Manusia yang tertekan karena dituntut dan dituntun melakukan pelanggaran guna meraih target pemasaran, keuangan, produksi adalah kegagalan CHR sebagai garda mereka sebagai manusia. CHR harus tahu posisinya. Tidak serta merta menjadi ‘business partner’ atau ‘operation partner’ itu harus mendukung mereka melakukan segala cara termasuk di dalamnya menghalalkan yang haram. Ada pilar yang harus ditegakkan, dan kalau hal prinsip itu yang tertuang dalam konteks PEMI itu dilanggar oleh orang operasi, CHR harus berani menolak. Bukan hanya ‘agree to disagree’ tapi ‘disagree to stop the process to go’.
Dalam konteks manusia ini berarti CHR harus memiliki fokus pada manusia sebagai pemimpin dan manusia yang dipimpin. Keduanya memiliki fokus yang berbeda walaupun secara fundamental memiliki dasar yang sama yakni manusia seutuhnya. Refleksi CHR harus mencakup SDM dengan kedua peran tersebut. Evaluasi CHR atas manusia sebagai pemimpin adalah :
Apakah manusia yang memiliki peran sebagai pemimpin :
1. Senantiasa berorientasi dan mengupayakan bawahnya tidak kekurangan. Dalam arti sempit, kesejahteraan material tercukupi. Dalam arti yang lebih luas, kesejahteraan batiniah juga tercukupi.
2. Mengupayakan bersama para bawahan agar bisnis yang dijalaninya senantiasa bertumbuh dan berkembang seperti padang rumput hijau bagi kawanan domba. Mengupayakan pertumbuhan bisnis adalah tanggung jawab pimpinan yang paling hakiki agar dapat memberi kesejahteraan secara terus menerus bagi seluruh karyawan.

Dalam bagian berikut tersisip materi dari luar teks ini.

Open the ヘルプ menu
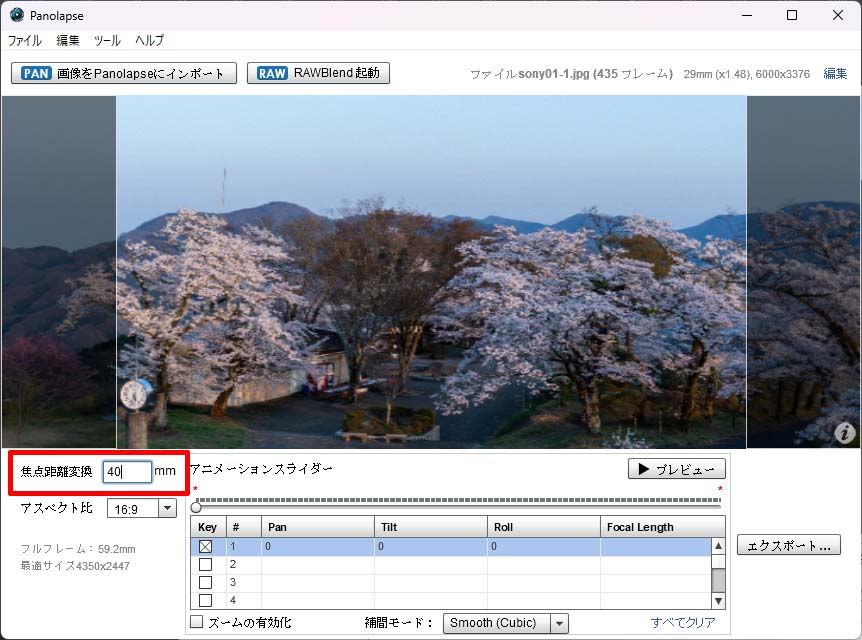The width and height of the screenshot is (862, 640). tap(150, 41)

3. Mengusahakan pertumbuhan dan keuntungan usaha yang stabil, dimaksudkan untuk dinikmati bersama, seperti domba yang dibaringkan di padang yang berumput hijau. Kekayaan perusahaan bukan hanya untuk pimpinan dan pemilik, tapi untuk seluruh kesejahteraan karyawan.
4. Merencanakan para bawahan tetap segar, harus terus diupayakan pengembangan sistem dan pribadi agar karyawan tetap dalam posisi terbaik menghadapi persaingan.

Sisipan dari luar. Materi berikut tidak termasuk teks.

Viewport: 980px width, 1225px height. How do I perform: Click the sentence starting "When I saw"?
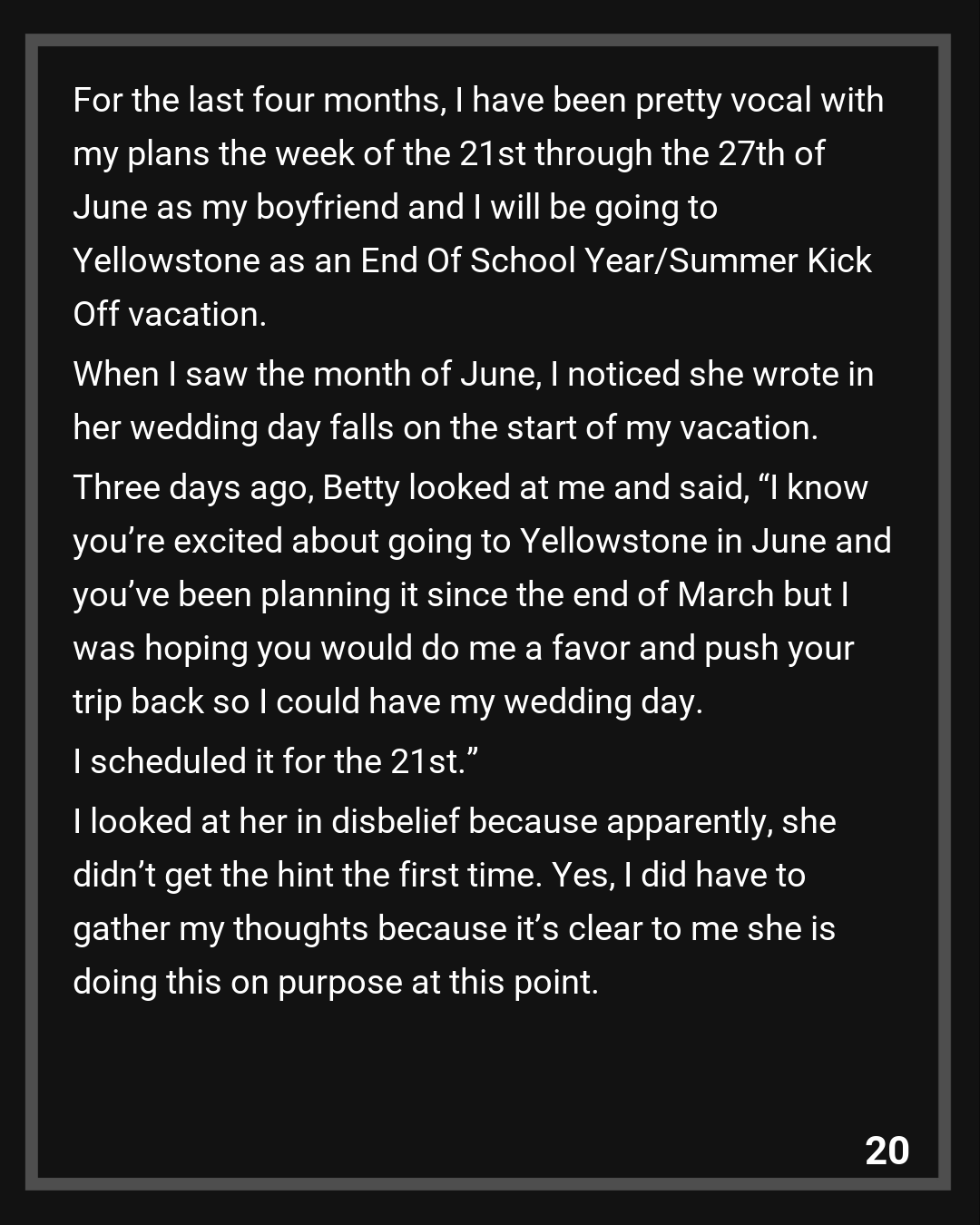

5. Mengerti arah jalan yang benar yang harus ditempuh para domba. Memberi petunjuk jalan yang harus ditempuh dan mampu menuntun mereka ke jalan yang benar adalah tugas yang tak boleh didelegasikan ke domba yang lain.
6. Membantu saat mereka dalam kesulitan-kesulitan, karena justru dalam lembah kekelaman itulah fungsi gembala menjadi semakin tampak.
7. Senantiasa menyiapkan gada dan tongkat buat dombanya. Artinya, semua sarana perusahaan untuk memberikan dukungan yang paling maksimal bagi bawahan agar sukses di lapangan. Dukungan infrastruktur, sistem yang menunjang, perlengkapan yang pantas, agar bawahan memiliki seluruh senjata untuk menghadapi segala macam musuh yang akan menemui mereka.
8. Menyediakan hidangan bagi para bawahan dihadapan para lawan mereka. Memperhatikan aspek jasmani dan rohani yang cukup agar mereka mampu bersaing dengan baik. Lawan yang tangguh dapat dengan mudah dikalahkan oleh prajurit yang tangguh. Tangguh secara mental, moral dan fisik. Kesejahteraan bawahan adalah hal amat penting agar bawahan terus mempunyai motivasi tinggi untuk muncul sebagai pemenang di setiap pertempuran.
9. Mengurapi kepala bawahan dengan minyak dan membuat piala mereka penuh melimpah. Memotivasi, meningkatkan semangat, memberi umpan balik untuk perbaikan dan memompa keyakinan adalah tugas yang amat penting bagi seorang gembala yang ingin dombanya tetap tangguh dan kuat. Merendahkan, menghina, meremehkan dan memarahi tanpa solusi merupakan tindakan ceroboh yang justru membuat bawahan semakin kecil hati.
10. Senantiasa mengupayakan kebajikan dan kemurahan mengikuti seumur hidup bawahan dan menyediakan tempat kediaman yang paling baik agar para domba merasa kerasan dan aman tinggal bersama mereka. Tidak hanya pada saat bawahan muda dan kuat, tapi justru pada saat mereka tua dan lemah, program kesejahteraan semakin dibutuhkan.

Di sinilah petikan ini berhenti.